Products make money when they either do something useful for their customers (“create value”), or displace something they’re already paying for (“capture value”).

For coding agents, they evidently do both: Claude helps you build something previously beyond your capabilities (create value), and potentially mean you don’t need to hire an additional engineer (capture value). Legal AI does the same: Claude can summarize 100-page contracts in seconds, and in doing so, replace thousands of dollars worth of overtired associate-hours.

So in a B2B context, a huge amount of valuable (or in many cases pointless, but still expensive) work is already being done, and AI can be used either to do more work, or use fewer humans to do the same work.

In other words, the incremental value of B2B AI is very easy to monetize.

This has shown in the numbers.

Anthropic’s 3x revenue growth in the last quarter is not because the number of developers has increased proportionately; it’s because each user is spending dramatically more every month.

Consumer’s ARPU ceiling

Unfortunately, this is not the case for consumer AI.

For most consumers, “creating value” isn’t something they are looking for in their technology choices. And they are already incurring spend that can be “captured”.

If ChatGPT gives them a quick answer to a question that was bugging them, most people don’t see that as fundamentally valuable - they could have Googled it anyway! Sure, it saved them time, but it didn’t in any way make them money, so why should they pay for it? And if they make a fun image on ChatGPT Image-2 that they use as their PFP for a few days, can they look themselves in the mirror and tell themselves it’s really worth paying for?

Then there’s value capture. If ChatGPT helps them fix their boiler so they no longer need to pay for the plumber to come, they’ve saved some money, but why does that mean they need to pay ChatGPT? Consumers have become so accustomed to being given free value on the internet that many feel indignant at even being asked to cough up $20 per month.

In other words, consumers don’t expect to have to pay for the incremental value they capture above their monthly subscription; they expect to keep it.

Consumer AI’s ARPU problem

In a sense, ChatGPT’s consumer business has been a victim of its own rapid success.

ChatGPT’s user growth is no longer exponential and has stalled before reaching 1 billion, mostly because there are not enough affluent users around the world (outside China) to keep growing fast.

This is the reason OpenAI has moved to their last resort of ads. I have previously expressed skepticism over ChatGPT’s ad businesses to scale at the rates required for them to make a dent in ChatGPT’s current valuation. The issue is the same as their consumer subscription business: ad business CPMs (equivalent to ARPU) are very low outside the very highest-converting ad units (search), which aren’t possible within their current vision for ChatGPT. Social ads are a big business, but the individual ads are very cheap; the scale of the business comes from ad load (and time spent) in Meta and TikTok’s platforms, which is nowhere near replicated in LLMs.

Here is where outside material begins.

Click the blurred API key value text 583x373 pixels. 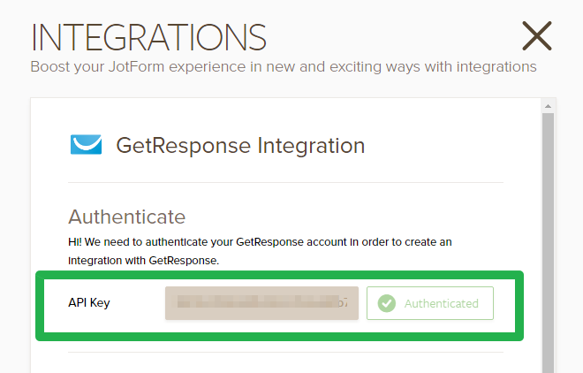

ChatGPT is the most world-changing technology in my adult lifetime. But it looks like, similarly to Amazon, Microsoft and NVIDIA before it, its financial impact on its inventor could be dwarfed by the enterprise business that results from it.

What next for consumer AI

ChatGPT is not alone in this ARPU trap. Every consumer AI business on the planet is facing something similar, and look at the exponential upsell growth from their B2B peers with envy.

For standalone consumer AI platforms to grow to $1T+ in value, they will need to figure out how to charge their users much, much more.

And none of the current monetization options are going to do that.